A former Australian test captain and a legendary journalist have shared their memories 20 years after Darwin’s debut test. Relive all the great moments and photos from the historic game.
Back in 2000, Morris flew to Alice Springs for the annual general meeting of the Australian Cricket Board.
No doubt expecting a dry matter, Morris was unaware that some relatively big news was coming: Darwin was set to become the venue for the 89th Test match.

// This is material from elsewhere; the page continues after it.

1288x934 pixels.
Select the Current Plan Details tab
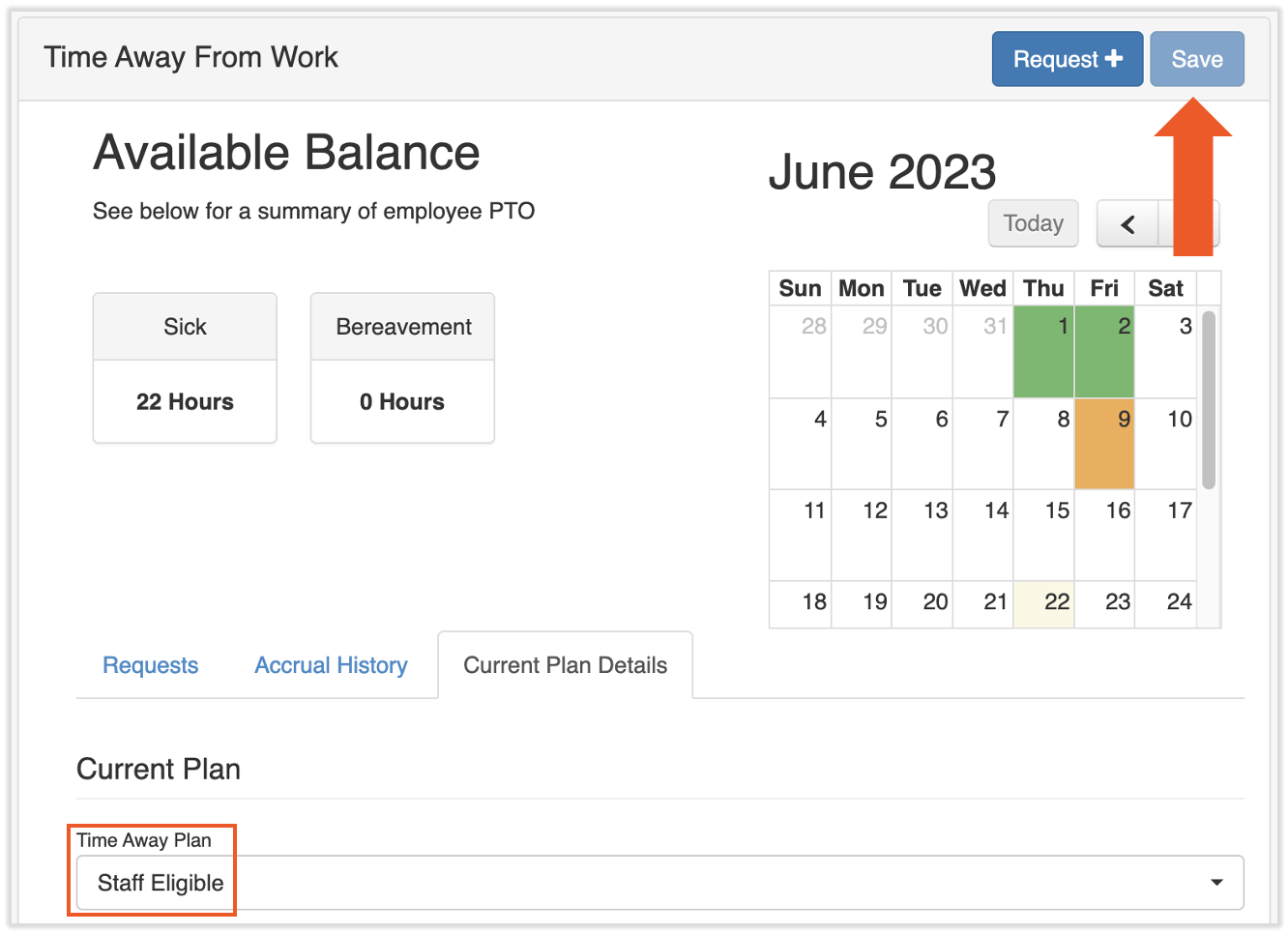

“It was announced that there was going to be a test match (in Darwin) and that it was going to be the ‘Bangers,’” Morris said.
Three years later, and in the run-up to the July Test between Australia and Bangladesh, future Test captain Michael Clarke would play alongside local cricketers Ken VowlesDarren Treumer and Adrian McAdam for the Northern Territory Chief Minister’s XI against Bangladesh.
While McAdam would take very tidy figures of 1/7 from 10 overs with the new rock, and captain Clarke scored with 79 in the first innings at four, Bangladesh would prevail by just two wickets.
it would be very different story a few days later at the TIO Stadiumwith Morris recalling that the visitors got off to a poor start even before setting foot on the Marrara pitch.
Reportedly a bit short on kits, Bangladesh had to get some local kits through Darwin cricketer David King.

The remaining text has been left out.